§ PROBLEM REQUIREMENTS
Please pick out and copy every line in the entries below that contains the string "screenshot". Case counts.

§ RECORD EXTRACTS

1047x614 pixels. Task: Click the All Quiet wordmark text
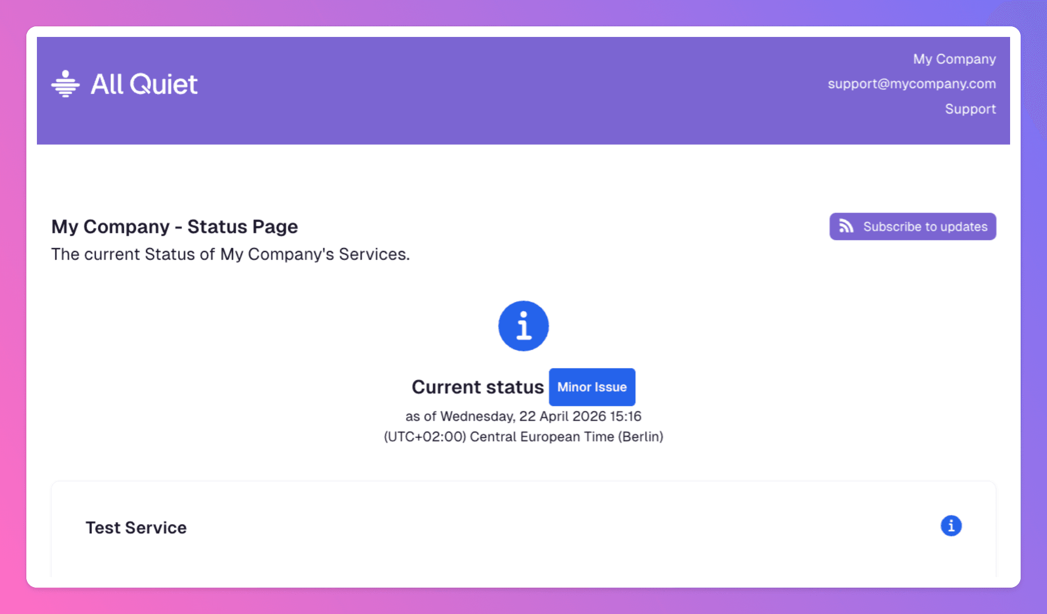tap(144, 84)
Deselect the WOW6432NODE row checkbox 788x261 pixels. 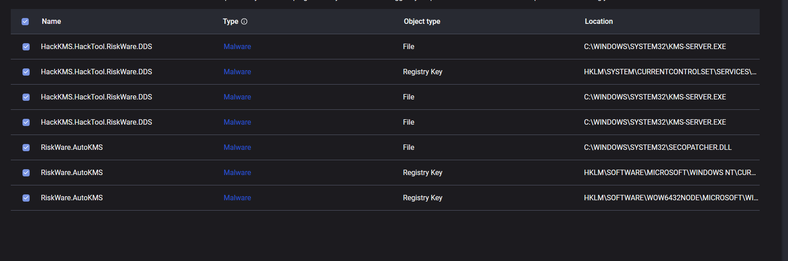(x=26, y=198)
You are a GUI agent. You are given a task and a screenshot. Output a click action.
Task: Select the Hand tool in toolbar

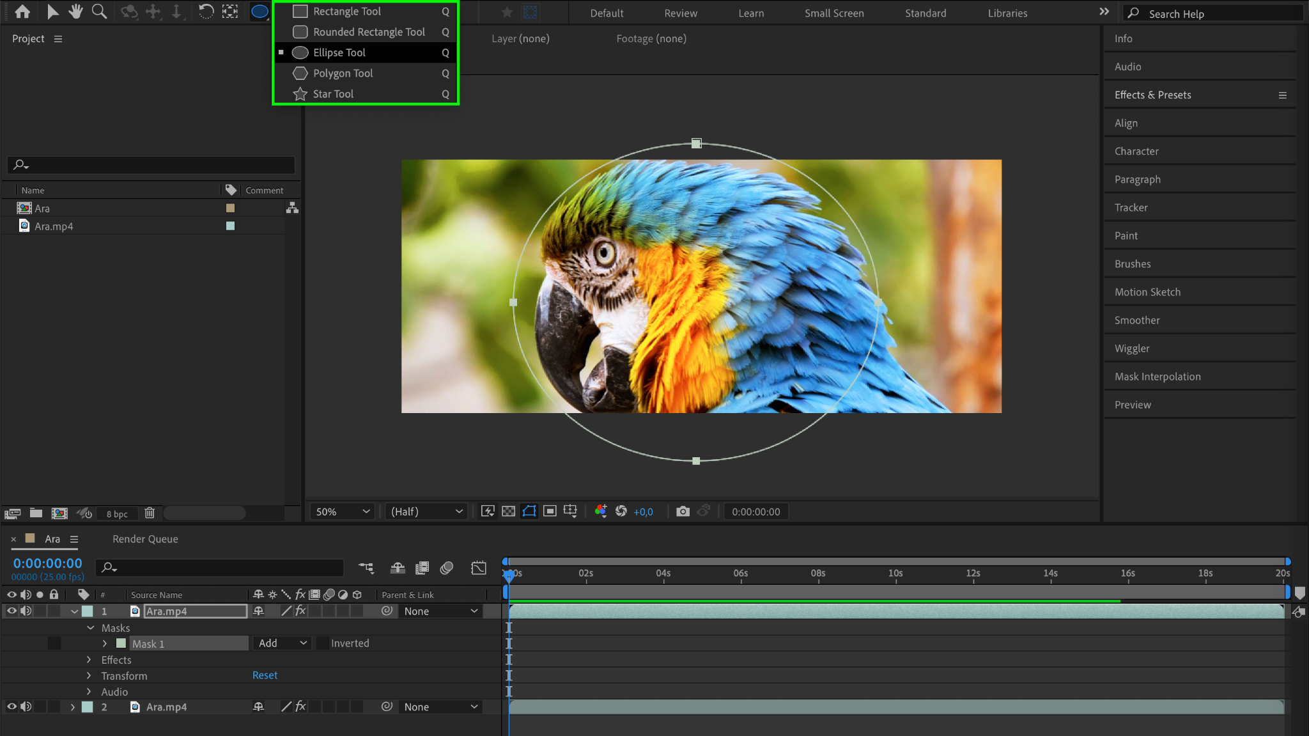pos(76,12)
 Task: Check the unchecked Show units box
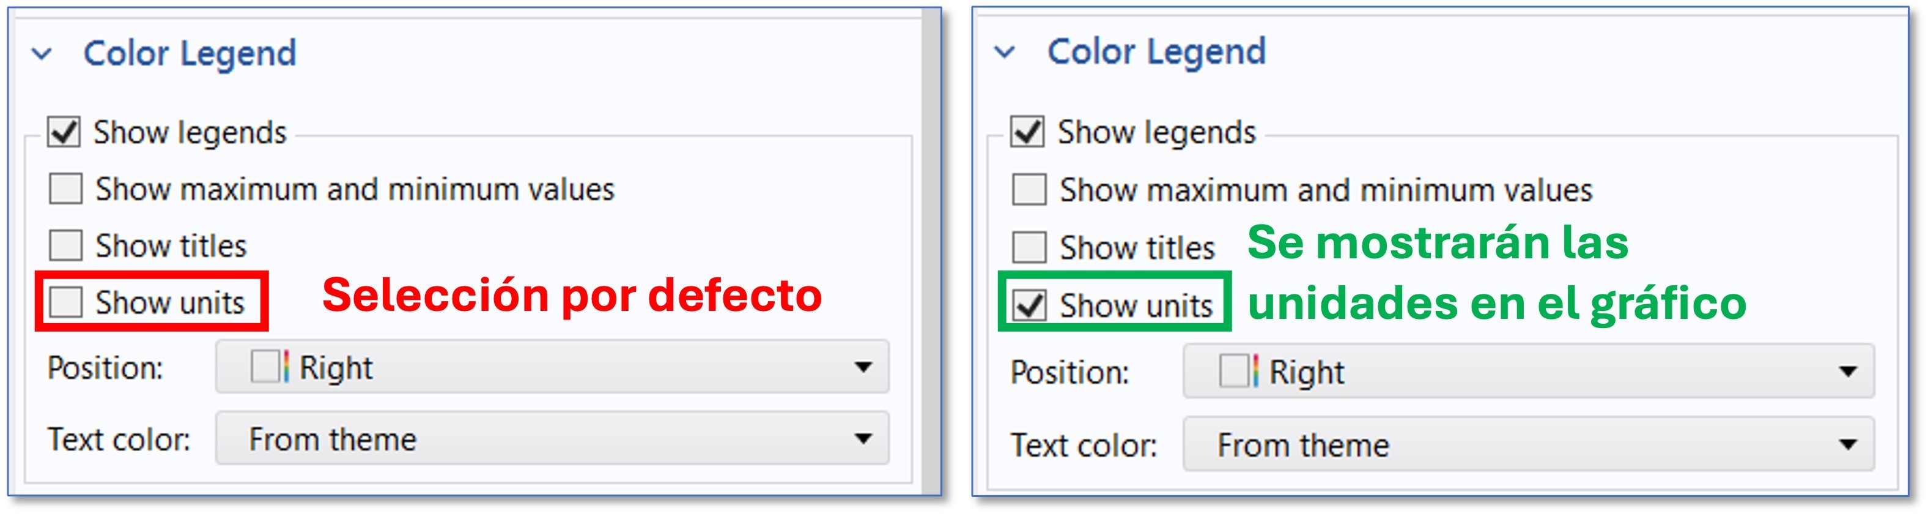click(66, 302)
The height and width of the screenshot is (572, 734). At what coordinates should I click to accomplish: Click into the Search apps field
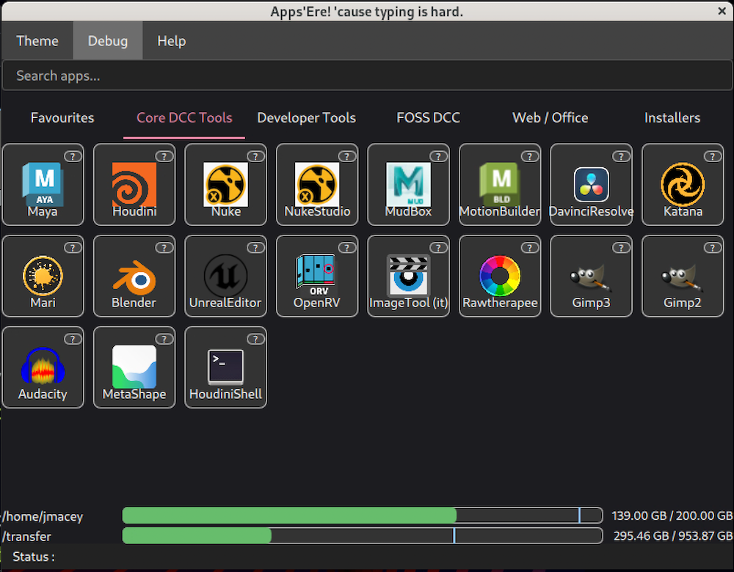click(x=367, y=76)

§ RESPONSE TO THE TASK
You are a GUI agent. You are given a task and a screenshot. Output a click action.
The height and width of the screenshot is (572, 734). At what coordinates should I click to accomplish: Click into the Search apps field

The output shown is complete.